Hi GiganticMole91 , what version of ClearML server are you using?
Also, can you take a look inside the elastic container to see if there are any errors there?
We are running the latest version (WebApp: 1.7.0-232 • Server: 1.7.0-232 • API: 2.21).
When I run docker logs clearml-elastic
I get lots logs like this one:
{"type": "server", "timestamp": "2022-10-24T08:51:35,003Z", "level": "INFO", "component": "o.e.i.g.DatabaseNodeService", "cluster.name": "clearml", "node
.name": "clearml", "message": "successfully reloaded changed geoip database file [/tmp/elasticsearch-3596639242536548410/geoip-databases/cX7aMqJ4SwCxqM7s
YM-S9Q/GeoLite2-City.mmdb]", "cluster.uuid": "vTBu4rY0QhWZV01xnswjDg", "node.id": "cX7aMqJ4SwCxqM7sYM-S9Q"}
But only INFO logs
Were there any changes to your Elastic or your server in the past few days?
No, not at all. I recon we started seeing errors around mid-last week. We are using default settings for everything except some password-stuff on the server.

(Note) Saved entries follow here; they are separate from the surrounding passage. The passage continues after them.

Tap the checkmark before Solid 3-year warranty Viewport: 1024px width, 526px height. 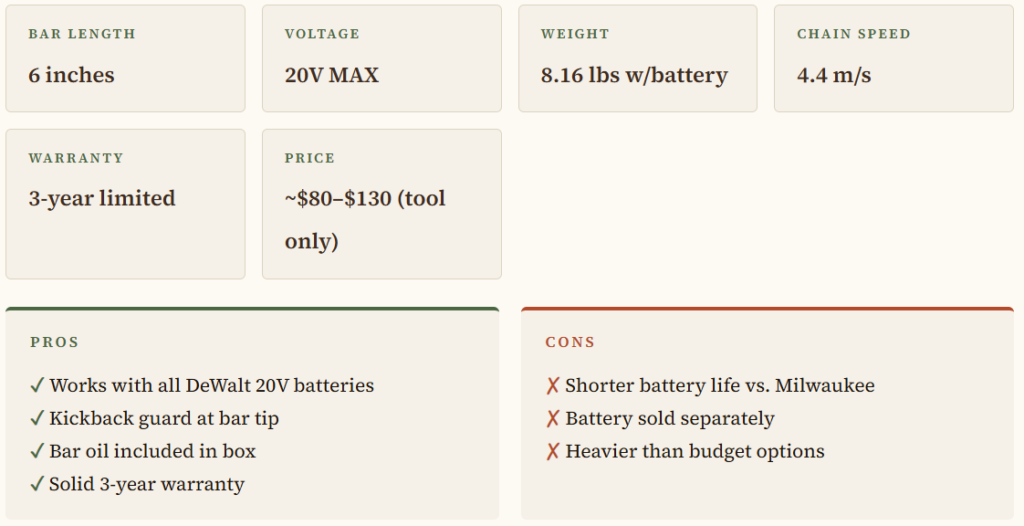click(37, 485)
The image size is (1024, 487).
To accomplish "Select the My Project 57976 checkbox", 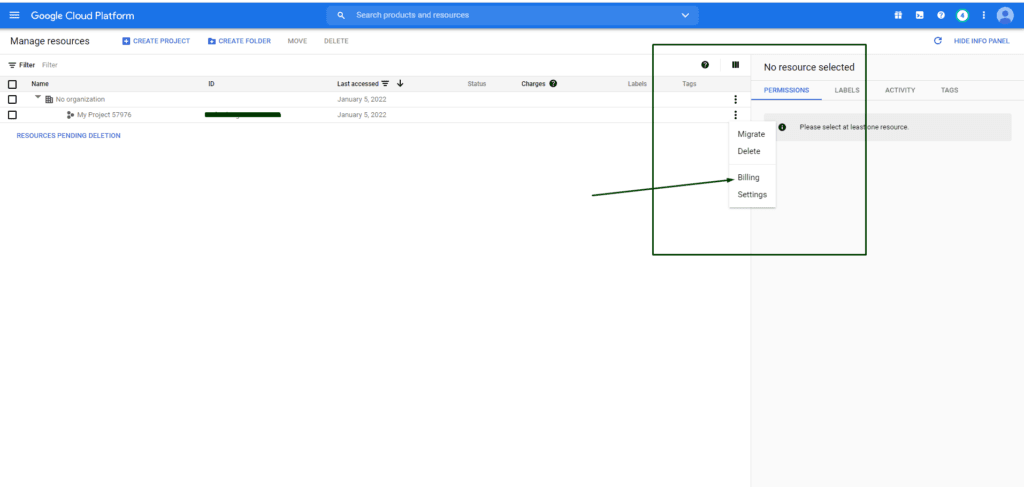I will tap(12, 115).
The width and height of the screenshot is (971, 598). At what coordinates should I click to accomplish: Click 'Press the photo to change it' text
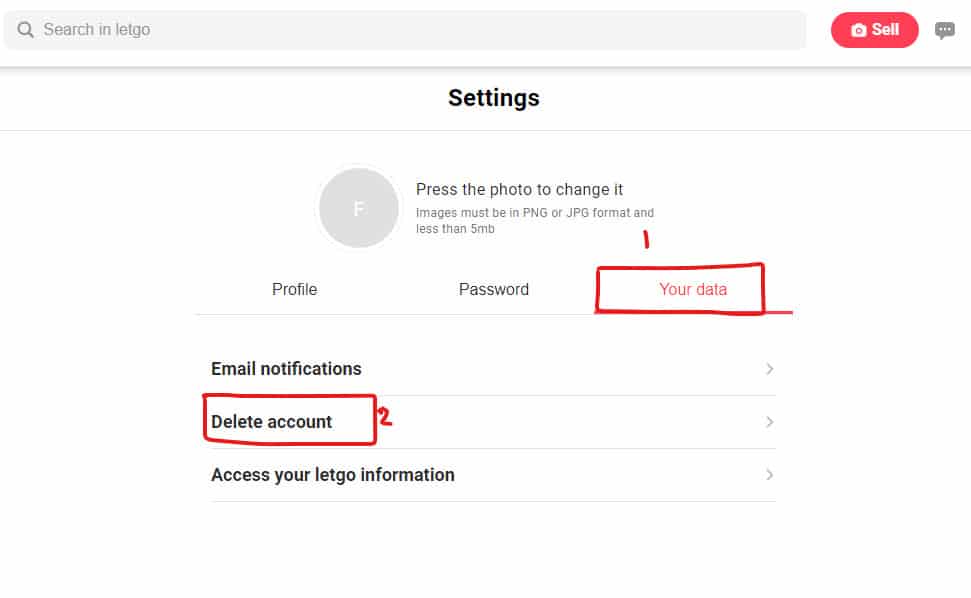pos(519,189)
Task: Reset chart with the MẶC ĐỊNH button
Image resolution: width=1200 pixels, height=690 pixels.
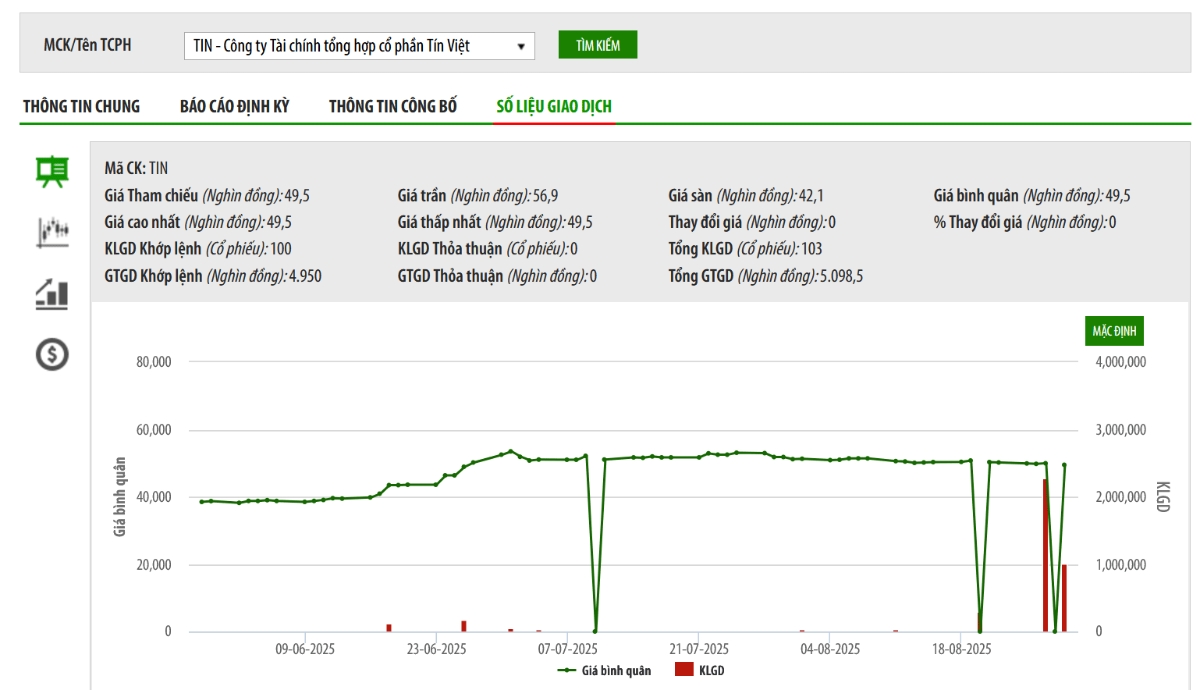Action: (x=1114, y=331)
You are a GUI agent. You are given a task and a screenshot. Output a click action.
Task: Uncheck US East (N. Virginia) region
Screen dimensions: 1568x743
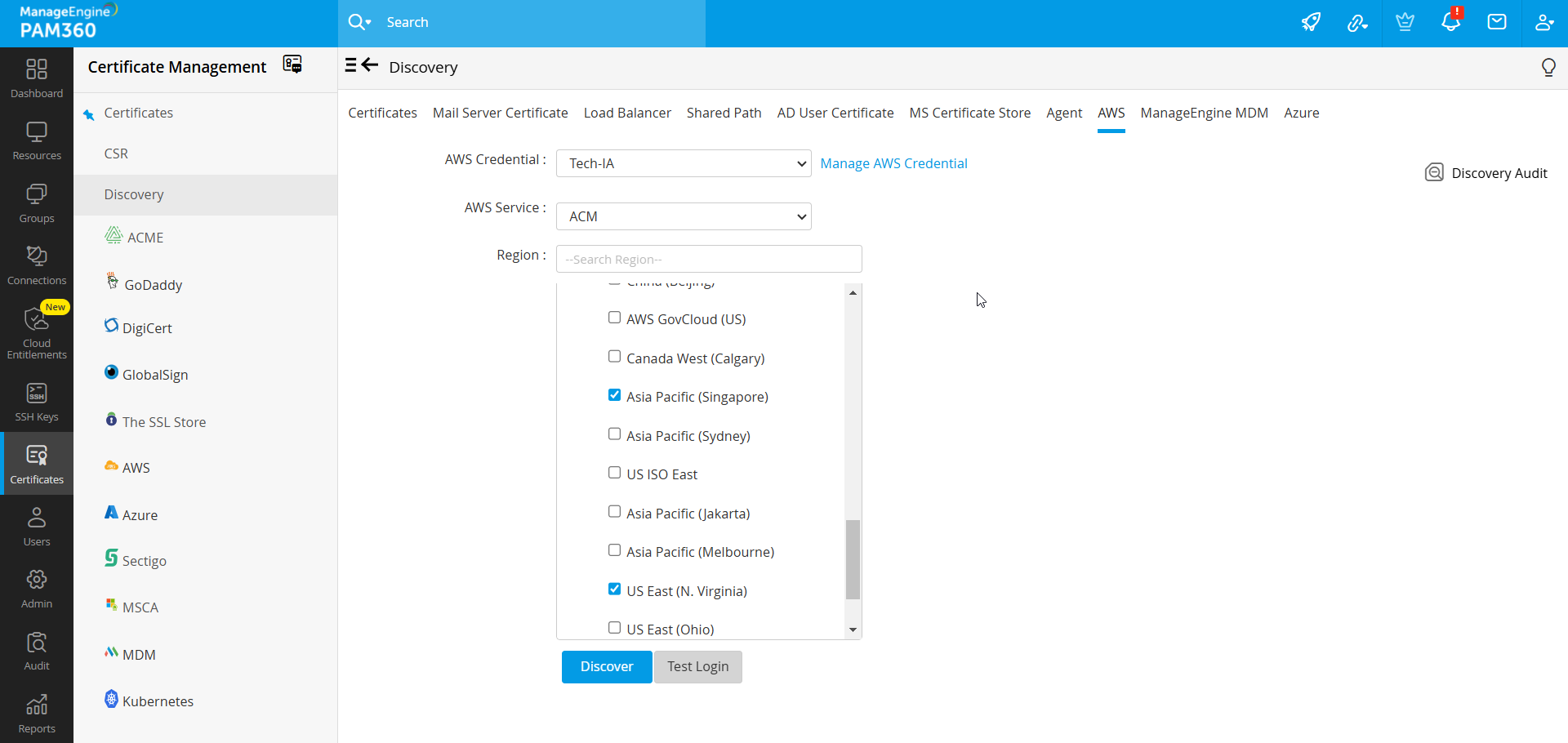coord(614,590)
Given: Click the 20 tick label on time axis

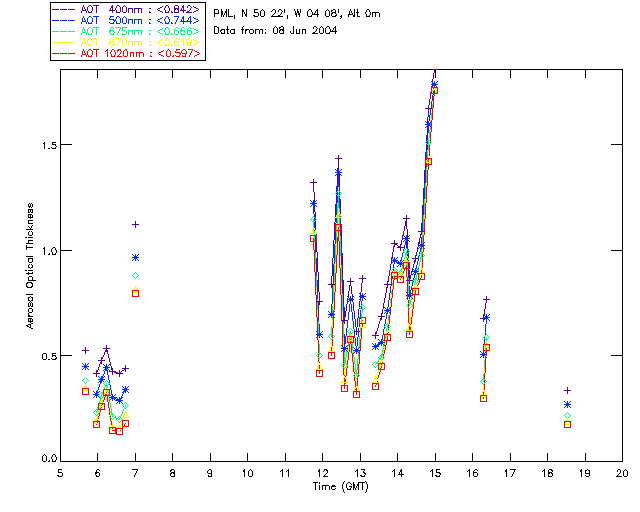Looking at the screenshot, I should pyautogui.click(x=622, y=473).
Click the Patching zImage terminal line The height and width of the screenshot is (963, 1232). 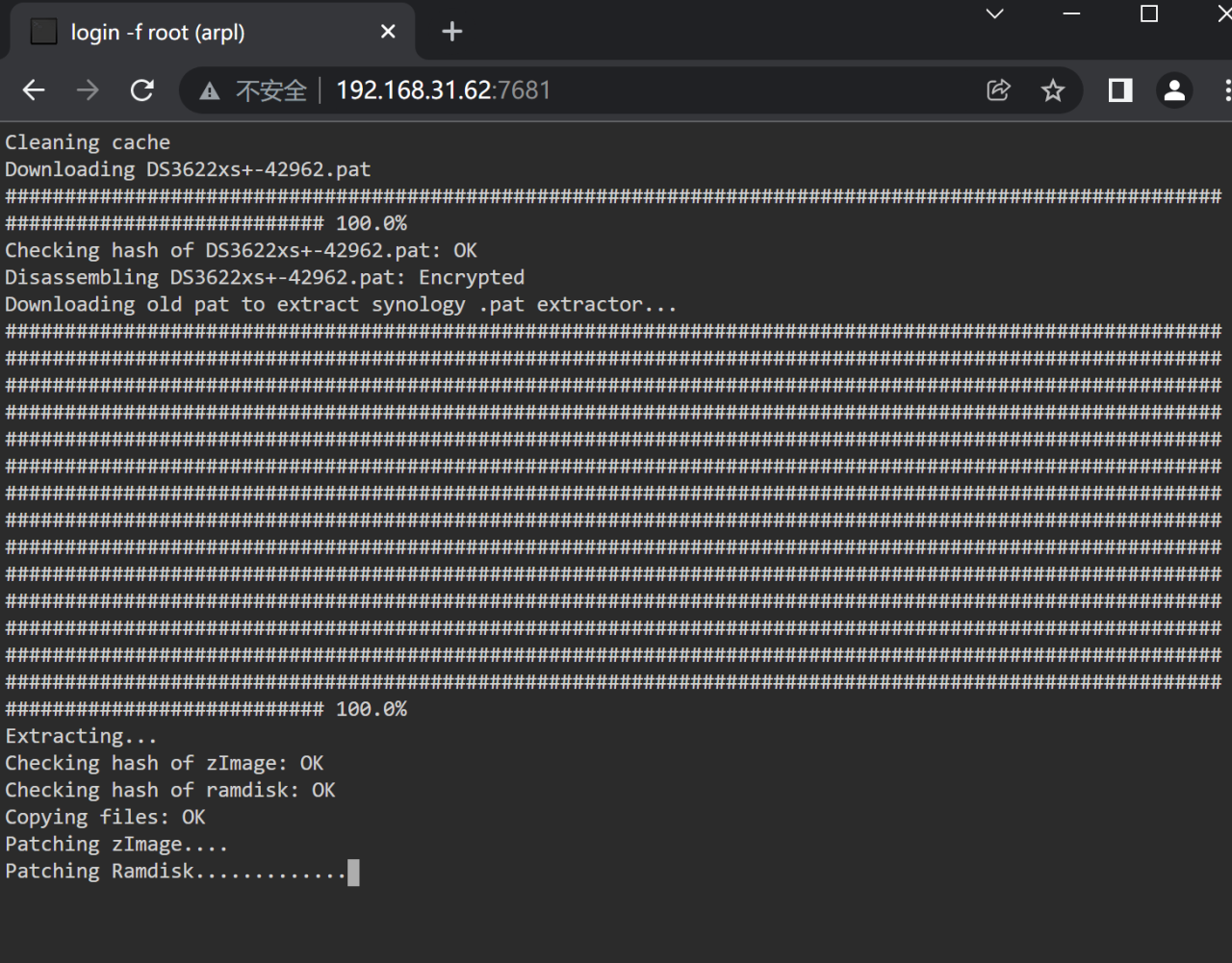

CostlyOstrich36 any thought on how we can further debug this? It's making ClearML practically useless for us
Googling ES error: es_rejected_execution_exception and it seems that it is caused due to the excessive load on ES. Apparently the hardware cannot keep up with the pace that you're sending events batches. I would recommend working with smaller batches and checking whether the error goes away.
GiganticMole91 how many experiments are you running concurrently? Are you reporting a lot of metrics/logs in each experiment?
SuccessfulKoala55 At peak we’ve been running ~50 experiments simultaneously that have been somewhat generous in reported metrics, although not extreme. Our CML server is hosted on an Azure D2S_v3 VM (2 vCPU, 8 GB RAM, 3200 IOPS). Looks like we should probably upgrade especially the disk specs. (Taking another look at our VM metrics we reached 100% OS disk IOPS consumed a couple of times.)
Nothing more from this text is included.